Jackson exited the carriage, annoyed with Child for rescheduling, with Shivaji for demanding to be paid at such a ridiculous hour instead of waiting till later, and especially with the sleek carriage parked in front of his house so that he’d have to walk extra steps to get to his door. Deep down he knew he was being petty, and yet he nursed the irritation with some satisfaction. It was always hard to be primed for a fight only to have the thing postponed. Blast that Child!

He tipped his head up at the big Punjabi hunched on the driver’s seat. “Give me a moment.”

Then he strode down the pavement and paused at the next carriage. “You there!” he hollered up at the driver. “Park this rig across the road in front of the pub instead of loitering in front of a residence…myresidence.”

The man nodded, his face hidden by the wide brim of a black hat.

That settled, Jackson turned to his home, not really surprised to see the sitting room light glowing behind the curtains. Though the little sprite had said otherwise, Kit was clearly waiting up for him instead of snuggled in bed with a book. He set his key in the lock but a click didn’t follow. And his annoyance once again flared. He shoved open the door with a frown. “Kit! You should have bolted the door.”

He pulled off his hat, which admittedly was quite the oddity in his Indian garb, but hanged if he didn’t feel naked without his trusty old bowler atop his head. Pitiful wails—albeit muffled—pealed out from the sitting room. “Kit?” he hollered as he hung up his hat. “What’s wrong with Bella?”

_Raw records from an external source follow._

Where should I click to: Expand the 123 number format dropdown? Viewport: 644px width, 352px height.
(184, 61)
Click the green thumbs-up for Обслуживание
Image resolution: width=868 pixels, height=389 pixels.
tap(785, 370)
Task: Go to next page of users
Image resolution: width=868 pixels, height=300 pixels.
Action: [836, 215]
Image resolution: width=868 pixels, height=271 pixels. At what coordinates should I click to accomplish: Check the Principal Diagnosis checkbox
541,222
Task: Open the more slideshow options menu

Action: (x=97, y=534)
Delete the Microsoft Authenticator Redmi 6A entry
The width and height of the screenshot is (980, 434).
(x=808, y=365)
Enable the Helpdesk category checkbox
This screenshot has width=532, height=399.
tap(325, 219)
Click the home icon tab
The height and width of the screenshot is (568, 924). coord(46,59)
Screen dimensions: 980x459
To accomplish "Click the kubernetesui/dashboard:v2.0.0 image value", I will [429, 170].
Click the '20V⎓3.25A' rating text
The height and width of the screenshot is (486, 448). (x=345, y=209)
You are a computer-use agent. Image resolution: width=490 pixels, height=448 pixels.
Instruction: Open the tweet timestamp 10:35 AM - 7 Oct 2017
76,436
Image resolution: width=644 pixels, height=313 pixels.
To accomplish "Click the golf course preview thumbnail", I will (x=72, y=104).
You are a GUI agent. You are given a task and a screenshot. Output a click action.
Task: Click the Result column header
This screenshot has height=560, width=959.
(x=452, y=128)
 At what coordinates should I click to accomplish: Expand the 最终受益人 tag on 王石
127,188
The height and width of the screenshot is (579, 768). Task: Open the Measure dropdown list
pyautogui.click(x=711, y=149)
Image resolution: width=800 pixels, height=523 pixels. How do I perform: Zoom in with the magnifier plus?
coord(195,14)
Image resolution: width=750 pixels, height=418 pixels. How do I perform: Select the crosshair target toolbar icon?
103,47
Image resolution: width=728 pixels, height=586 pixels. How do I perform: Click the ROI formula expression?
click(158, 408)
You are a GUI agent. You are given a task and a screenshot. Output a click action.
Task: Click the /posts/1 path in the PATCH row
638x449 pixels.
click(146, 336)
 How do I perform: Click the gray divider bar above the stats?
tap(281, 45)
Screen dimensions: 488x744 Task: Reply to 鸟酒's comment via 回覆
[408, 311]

Down the corridor, Kit stepped one foot past the threshold, half in and half out of the sitting room. “I—em—I actually could use your help in here.”

“Give me a moment. I first must pay—” He narrowed his eyes as he strode towards her. “Why is there blood on your mouth? What happened?”

“I…took a tumble.”

The hairs at the back of his neck stood out like wires. This cat always landed on her feet. He pulled his gun from the holster.

Kit stiffened, a slight wince tightening her lips. “I’m fine, really. Come into the sitting room, darling, and I shall tell you all about the silly little mishap.”

He paused, straining to decipher such mixed messages. Was something wrong, or had she truly taken a tumble and was trying to hide her hurt?

And suddenly she was yanked backwards.

He cocked the hammer as he stormed into the room, his heart stopping before his feet did. Child sat like a smug son-of-a-bullfrog on the sofa. To his left, a muscleman clutched Kit to his chest with an arm around her throat and a knifepoint to the side of her belly. And to his right—dear God! To Child’s right stood the man he’d bested on the pavement in front of the bank, gripping Bella beneath his arm, a cloth poking out of her mouth. White-hot rage burned through Jackson’s veins.

Child picked at one of the scabs on his cheek. “About time you arrived, Chief Inspector.”

Thunderation! He knew. Half-blind with fury, Jackson sighted down the muzzle straight at Child’s heart.

“Tut, tut.” Child waggled his finger in the air. “Is my life worth that of your wife and daughter?”

“Do what you must to save Bella,” Kit whispered.